HAIKU, a Japanese poetic form adopted and employed by Iranian poets since the second half of the 20th century.

Combining form, content, and language in a meaningful yet compact form, the haiku existed as an independent poetic form in Japan since the 19th century. It has impacted poets the world over, although it has only been a few decades since its influence on Iranian poets and writers has become significant. The traditional Japanese haiku poem’s form is defined as consisting of three non-rhymed lines based upon the syllable pattern 5-7-5, a total of 17 syllables, called on or onji. A haiku usually employs at least one element from nature by name; e.g. cherry blossom, cloud, mountain, and often a kigo, ‘season word,’ as well. It also often conveys an ephemeral feeling or a mood, reminiscent of a journey that only lasts an instant.

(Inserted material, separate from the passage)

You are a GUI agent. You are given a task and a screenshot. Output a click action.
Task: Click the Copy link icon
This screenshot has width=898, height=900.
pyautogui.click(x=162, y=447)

The first translations of Japanese poetry into Persian appeared in literary magazines in the 1950s. Of these, perhaps most noteworthy were the translations from French by Sohrab Sepehri (1928-1980; q.v.) of seven tankas (Soan, 6:8, 1955, pp. 703-04), a Japanese poetic form from which the haiku emerged as an independent verse. These were later followed by the publication of other translations of haiku (Soan, 6:9, 1955, pp. 761, translator unknown). Although Sepehri’s own poetry cannot be described as renderings of haiku or tanka, the language in some of his poems, in particular in the collection Šarq-e anduh (East of sorrow, 1952), frequently recalls the minimalist simplicity of haiku (Sarshar; ʿĀbedi, p. 34). Among the most extensive Persian translations of this Japanese form is Hāiku: šeʿr-e žāponi az āḡāz tā emruz (Haiku: Japanese poetry from the beginning to the present, 1982), by Amad Šāmlu and ʿAskar Pāšāʾi. Although several haiku collections have appeared in Persian translation since that time, it is only since the 1990s that haiku has been indigenized and used as a poetic form by Iranian poets.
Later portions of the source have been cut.